▸ WHAT IS ASKED
Print every line of the listing below, from the line containing "Task: Click Texture Factory cart button 89" down to the line containing "click(x=612, y=680)", with both of those lines included. Reproduce each line unchanged and include nothing else.

── AVAILABLE RECORDS ──

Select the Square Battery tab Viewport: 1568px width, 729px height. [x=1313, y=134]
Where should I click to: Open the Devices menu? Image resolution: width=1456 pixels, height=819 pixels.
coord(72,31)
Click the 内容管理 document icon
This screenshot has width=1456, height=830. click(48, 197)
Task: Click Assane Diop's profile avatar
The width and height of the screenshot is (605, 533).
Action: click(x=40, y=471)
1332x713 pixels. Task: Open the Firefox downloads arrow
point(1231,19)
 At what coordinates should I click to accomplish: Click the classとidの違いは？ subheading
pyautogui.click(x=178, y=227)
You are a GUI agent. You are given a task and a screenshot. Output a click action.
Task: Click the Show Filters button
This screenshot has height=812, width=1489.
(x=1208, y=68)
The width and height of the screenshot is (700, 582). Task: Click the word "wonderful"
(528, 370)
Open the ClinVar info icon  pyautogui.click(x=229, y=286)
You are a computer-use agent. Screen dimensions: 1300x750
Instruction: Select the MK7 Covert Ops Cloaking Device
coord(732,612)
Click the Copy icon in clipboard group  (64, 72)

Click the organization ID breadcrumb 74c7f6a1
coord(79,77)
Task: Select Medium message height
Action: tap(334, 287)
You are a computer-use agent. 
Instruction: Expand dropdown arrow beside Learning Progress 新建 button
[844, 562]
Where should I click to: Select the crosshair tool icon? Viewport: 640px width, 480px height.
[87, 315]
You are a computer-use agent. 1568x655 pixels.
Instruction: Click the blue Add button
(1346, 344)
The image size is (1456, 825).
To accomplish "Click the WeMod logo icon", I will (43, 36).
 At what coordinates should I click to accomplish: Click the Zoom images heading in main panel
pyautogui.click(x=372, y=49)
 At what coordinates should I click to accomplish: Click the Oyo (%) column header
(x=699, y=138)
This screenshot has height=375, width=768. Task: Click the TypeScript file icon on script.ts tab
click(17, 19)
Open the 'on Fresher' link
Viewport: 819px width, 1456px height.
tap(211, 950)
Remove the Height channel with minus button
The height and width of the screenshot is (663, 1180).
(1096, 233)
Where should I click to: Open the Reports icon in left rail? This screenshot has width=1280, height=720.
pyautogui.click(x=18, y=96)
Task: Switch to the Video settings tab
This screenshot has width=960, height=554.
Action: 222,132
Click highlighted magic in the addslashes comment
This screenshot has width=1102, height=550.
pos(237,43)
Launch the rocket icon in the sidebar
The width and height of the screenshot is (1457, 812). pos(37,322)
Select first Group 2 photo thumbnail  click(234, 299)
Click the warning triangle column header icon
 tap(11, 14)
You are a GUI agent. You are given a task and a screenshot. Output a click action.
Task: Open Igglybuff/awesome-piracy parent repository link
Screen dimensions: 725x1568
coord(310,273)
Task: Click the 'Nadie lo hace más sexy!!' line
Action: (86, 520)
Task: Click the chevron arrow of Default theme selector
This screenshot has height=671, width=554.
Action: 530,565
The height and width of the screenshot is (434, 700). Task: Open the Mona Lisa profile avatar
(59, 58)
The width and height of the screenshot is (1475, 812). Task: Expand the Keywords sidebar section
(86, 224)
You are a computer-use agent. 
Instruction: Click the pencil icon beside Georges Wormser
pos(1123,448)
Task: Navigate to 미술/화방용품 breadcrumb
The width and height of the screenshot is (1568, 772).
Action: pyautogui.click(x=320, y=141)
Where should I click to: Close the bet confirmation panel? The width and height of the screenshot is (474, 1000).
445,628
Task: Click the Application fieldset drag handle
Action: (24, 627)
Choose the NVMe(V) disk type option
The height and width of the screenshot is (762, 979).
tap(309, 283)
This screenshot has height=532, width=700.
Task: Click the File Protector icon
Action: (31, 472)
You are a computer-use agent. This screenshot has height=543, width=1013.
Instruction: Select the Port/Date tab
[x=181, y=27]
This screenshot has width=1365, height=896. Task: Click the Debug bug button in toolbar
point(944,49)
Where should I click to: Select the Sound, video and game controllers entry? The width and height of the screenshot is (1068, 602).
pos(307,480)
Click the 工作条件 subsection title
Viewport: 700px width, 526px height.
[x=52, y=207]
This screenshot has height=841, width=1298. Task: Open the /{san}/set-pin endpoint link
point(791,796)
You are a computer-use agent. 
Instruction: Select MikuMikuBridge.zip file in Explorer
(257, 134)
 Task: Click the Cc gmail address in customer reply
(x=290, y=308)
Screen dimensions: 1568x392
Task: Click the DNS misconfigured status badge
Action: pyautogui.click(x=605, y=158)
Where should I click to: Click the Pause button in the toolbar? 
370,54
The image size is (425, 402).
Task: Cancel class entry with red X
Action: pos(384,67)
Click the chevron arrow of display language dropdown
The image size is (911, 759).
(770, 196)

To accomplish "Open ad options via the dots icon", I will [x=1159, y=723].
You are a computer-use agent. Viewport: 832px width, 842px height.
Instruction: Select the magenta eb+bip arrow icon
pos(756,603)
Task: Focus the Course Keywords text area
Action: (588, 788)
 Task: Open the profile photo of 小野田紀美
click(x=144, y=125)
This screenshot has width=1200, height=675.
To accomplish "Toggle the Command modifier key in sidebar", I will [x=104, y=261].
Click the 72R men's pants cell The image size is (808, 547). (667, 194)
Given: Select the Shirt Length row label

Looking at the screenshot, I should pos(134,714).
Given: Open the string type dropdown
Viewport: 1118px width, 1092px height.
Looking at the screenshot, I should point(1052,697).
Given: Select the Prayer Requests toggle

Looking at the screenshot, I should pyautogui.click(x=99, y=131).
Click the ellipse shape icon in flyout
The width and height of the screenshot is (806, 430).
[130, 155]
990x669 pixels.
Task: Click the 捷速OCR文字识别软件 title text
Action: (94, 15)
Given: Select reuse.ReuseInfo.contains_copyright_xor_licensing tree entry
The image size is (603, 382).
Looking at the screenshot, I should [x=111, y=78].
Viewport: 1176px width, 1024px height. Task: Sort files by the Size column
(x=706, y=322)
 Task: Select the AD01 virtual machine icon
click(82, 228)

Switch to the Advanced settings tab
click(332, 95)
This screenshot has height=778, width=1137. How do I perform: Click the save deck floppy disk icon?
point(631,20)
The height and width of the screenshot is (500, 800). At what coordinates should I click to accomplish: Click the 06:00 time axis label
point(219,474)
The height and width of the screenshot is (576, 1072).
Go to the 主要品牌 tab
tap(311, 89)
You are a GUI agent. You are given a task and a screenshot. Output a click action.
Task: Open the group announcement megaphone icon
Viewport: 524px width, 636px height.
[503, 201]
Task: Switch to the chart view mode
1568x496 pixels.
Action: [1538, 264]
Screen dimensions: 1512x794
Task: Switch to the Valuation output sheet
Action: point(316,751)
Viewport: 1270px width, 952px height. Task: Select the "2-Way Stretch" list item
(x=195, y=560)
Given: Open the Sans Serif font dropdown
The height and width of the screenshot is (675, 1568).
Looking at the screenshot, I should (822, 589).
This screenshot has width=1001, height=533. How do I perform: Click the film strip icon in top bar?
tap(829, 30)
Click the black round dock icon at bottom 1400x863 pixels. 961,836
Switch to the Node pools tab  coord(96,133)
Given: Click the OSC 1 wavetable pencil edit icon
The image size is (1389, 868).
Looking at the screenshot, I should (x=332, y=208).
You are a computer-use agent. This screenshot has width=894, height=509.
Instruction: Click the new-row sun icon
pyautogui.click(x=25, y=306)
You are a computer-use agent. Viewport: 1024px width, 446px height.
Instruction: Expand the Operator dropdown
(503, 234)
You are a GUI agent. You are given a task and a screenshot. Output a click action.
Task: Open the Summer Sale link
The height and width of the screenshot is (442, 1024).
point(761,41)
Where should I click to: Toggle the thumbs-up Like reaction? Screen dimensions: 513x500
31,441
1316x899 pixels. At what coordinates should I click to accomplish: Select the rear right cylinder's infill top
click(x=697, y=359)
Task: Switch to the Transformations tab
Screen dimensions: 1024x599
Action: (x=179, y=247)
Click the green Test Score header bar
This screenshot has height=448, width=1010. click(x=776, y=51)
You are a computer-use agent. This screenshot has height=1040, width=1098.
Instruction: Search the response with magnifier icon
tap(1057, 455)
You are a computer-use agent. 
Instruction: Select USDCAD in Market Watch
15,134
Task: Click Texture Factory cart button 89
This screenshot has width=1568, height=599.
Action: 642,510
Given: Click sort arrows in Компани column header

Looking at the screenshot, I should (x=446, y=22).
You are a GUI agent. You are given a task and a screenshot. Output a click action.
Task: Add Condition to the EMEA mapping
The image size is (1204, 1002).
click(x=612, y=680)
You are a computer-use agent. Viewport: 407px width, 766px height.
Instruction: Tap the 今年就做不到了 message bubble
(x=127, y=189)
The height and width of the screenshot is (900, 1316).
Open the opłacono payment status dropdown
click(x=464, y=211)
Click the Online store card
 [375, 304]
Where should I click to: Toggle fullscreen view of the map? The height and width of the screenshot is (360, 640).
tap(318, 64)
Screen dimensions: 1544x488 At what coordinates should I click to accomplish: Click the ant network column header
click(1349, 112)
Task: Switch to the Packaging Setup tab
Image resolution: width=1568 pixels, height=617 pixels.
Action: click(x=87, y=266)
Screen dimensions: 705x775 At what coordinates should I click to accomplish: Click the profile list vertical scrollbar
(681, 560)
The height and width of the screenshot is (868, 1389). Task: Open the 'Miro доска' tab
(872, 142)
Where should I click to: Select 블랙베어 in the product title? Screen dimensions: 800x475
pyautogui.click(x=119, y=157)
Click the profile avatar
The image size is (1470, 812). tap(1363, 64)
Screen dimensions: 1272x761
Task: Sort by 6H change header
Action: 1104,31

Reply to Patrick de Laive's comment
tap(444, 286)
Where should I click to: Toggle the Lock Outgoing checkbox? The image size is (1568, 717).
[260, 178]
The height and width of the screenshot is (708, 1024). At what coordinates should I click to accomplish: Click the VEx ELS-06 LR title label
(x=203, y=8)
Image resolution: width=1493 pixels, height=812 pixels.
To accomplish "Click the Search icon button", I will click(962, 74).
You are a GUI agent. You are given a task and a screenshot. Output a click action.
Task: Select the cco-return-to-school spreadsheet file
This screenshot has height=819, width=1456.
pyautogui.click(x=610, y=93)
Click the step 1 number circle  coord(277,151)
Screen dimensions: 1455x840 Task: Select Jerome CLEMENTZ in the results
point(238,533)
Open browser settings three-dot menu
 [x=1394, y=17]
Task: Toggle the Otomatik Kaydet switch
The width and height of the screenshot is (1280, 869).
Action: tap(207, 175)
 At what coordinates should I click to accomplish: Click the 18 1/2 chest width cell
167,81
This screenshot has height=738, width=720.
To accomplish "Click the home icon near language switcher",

───

▸ ANSWER TO THIS TASK
Task: Click Texture Factory cart button 89
This screenshot has width=1568, height=599.
Action: 642,510
Given: Click sort arrows in Компани column header

Looking at the screenshot, I should (x=446, y=22).
You are a GUI agent. You are given a task and a screenshot. Output a click action.
Task: Add Condition to the EMEA mapping
The image size is (1204, 1002).
click(x=612, y=680)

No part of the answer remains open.